How To Write A Retraction

Dec 11 2008 Published by under Conduct of Science

From this week's Nature:

Portions of the work repeated with respect to abscisic acid (ABA) binding have revealed errors in the calculations associated with Fig. 1, with the result that the molar ratio of ABA bound to FCA is substantially lower than claimed. There are also difficulties with the data in Fig. 2a, b that arose from the preparation of FY. We conclude that there is no effect of ABA on the FCA-FY interaction, and therefore requested to retract this paper on 14 July 2008. See the Brief Communication Arising in this issue.

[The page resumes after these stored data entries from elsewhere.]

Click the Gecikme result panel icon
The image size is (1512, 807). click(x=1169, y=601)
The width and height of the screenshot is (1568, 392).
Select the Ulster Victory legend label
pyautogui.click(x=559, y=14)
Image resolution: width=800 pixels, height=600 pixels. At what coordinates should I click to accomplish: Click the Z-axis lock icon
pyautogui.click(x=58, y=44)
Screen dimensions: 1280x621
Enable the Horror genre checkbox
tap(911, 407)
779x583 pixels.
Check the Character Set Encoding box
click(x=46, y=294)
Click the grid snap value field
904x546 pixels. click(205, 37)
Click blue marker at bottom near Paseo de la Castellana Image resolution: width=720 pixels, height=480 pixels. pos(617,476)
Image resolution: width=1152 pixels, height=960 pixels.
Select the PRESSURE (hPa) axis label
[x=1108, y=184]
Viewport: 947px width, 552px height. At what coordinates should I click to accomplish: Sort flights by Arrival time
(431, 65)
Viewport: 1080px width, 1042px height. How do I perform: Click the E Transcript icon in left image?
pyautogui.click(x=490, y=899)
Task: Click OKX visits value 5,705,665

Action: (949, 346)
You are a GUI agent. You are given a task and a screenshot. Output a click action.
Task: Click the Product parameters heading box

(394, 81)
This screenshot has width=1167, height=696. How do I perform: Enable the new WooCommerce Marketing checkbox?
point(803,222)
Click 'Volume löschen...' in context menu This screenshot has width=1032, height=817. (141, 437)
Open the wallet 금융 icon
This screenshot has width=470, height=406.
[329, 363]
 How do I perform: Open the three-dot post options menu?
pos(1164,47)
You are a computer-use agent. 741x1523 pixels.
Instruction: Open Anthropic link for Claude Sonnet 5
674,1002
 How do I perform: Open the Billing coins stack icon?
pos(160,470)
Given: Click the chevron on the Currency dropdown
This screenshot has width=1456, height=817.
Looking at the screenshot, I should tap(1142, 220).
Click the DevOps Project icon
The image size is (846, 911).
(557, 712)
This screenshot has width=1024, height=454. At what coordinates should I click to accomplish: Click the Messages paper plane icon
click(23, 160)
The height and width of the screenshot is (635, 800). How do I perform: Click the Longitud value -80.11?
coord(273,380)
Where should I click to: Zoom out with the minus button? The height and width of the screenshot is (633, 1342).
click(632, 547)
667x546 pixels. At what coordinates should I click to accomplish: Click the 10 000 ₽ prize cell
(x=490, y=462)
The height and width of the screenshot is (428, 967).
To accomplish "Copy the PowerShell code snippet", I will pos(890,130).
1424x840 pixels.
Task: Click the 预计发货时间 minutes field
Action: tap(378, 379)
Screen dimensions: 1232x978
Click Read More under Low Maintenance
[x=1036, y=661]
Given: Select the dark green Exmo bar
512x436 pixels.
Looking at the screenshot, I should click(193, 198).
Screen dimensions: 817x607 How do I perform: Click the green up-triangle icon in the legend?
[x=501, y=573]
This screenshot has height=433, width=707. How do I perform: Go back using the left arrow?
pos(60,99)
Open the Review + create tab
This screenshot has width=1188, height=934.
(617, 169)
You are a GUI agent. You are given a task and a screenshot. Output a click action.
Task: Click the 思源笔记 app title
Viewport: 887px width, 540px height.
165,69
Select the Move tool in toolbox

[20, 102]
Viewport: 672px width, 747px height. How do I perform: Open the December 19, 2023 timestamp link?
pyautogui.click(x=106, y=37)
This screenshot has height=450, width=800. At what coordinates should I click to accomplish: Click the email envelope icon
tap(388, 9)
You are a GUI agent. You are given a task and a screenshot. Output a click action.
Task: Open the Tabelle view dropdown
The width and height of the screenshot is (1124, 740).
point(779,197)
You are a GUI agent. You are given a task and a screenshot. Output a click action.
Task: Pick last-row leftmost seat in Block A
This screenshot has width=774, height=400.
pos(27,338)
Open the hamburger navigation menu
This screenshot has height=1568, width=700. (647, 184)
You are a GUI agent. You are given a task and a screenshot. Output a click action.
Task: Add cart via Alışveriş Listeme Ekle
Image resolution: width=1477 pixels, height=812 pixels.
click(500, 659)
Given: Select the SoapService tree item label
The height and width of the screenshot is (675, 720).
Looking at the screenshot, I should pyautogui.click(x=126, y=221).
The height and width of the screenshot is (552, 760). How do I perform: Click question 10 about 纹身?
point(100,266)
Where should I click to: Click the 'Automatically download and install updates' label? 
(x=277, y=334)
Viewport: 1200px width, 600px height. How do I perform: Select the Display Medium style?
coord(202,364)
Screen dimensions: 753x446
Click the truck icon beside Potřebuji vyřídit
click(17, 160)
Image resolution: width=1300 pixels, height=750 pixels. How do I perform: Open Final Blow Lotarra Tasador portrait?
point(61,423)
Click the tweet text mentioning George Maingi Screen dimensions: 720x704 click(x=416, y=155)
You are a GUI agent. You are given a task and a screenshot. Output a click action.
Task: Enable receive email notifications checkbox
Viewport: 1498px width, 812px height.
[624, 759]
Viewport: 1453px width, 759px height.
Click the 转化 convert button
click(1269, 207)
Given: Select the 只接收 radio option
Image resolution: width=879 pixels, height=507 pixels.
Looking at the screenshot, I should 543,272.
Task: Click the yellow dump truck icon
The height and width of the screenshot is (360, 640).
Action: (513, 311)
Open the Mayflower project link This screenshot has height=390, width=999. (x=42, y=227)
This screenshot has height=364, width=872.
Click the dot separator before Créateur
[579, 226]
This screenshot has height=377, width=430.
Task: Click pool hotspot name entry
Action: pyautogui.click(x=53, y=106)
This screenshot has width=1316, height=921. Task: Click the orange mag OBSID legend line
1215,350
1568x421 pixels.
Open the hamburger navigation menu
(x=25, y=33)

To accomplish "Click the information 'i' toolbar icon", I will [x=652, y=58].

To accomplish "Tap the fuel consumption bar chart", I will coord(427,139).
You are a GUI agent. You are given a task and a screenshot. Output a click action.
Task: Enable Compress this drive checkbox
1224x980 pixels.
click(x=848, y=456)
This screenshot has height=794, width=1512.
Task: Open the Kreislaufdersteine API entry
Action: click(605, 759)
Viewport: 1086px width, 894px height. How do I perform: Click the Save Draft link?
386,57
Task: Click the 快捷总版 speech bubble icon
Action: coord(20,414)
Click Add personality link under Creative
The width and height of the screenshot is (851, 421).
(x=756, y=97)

See how easy it is to explain what is wrong with the data, but without attributing blame or personal responsibility?

5 responses so far

  • Physiogroupie IV says:

    Still, that sucks.

  • Dave says:

    It's a brilliant retraction. I had a conversation about exactly this topic with a Nature editor a while back. The editors loved the idea of more informative retractions -- they actually ADD value to the original paper, which despite the retraction is still part of the literature forever. The problem is that many people see a retraction as a 'badge of shame' rather than an addendum/corrigendum, and so try to avoid/minimize it. Or are forced into the retraction. My guess is that, going forward, we'll be able to separate the honest mistakes from the fraud by simply surveying the amount of helpful detail in the retraction.

  • Dave says:

    I should add that this retraction also probably led to TWO apparent Nature pubs on the C.V., since the retraction/correction is listed as a matters arising. Previously, one had to do this by writing an introduction with the phrase "This finding, however, has been controversial..." or "..., however, is inconsistent with [whatever poor sucker tried to replicate the finding and could only get the divergent data published in a minor journal]."
    Whatever. Colleagues and the dept head and dean and grant reviewers see TWO nature pubs on the CV, and think it's awesome. No one actually reads the papers.

  • I think this is a great example of making knowledge available without pointing the finger at any individual. The information is valuable to people who would seek to use the data for the design of their own experiments and I commend the senior authors for not assigning blame...It would be nice to see this done more often.

  • me says:

    A retraction, by definition, assigns blame and points a finger....at sloppy researchers, sloppy PI, sloppy reviewers.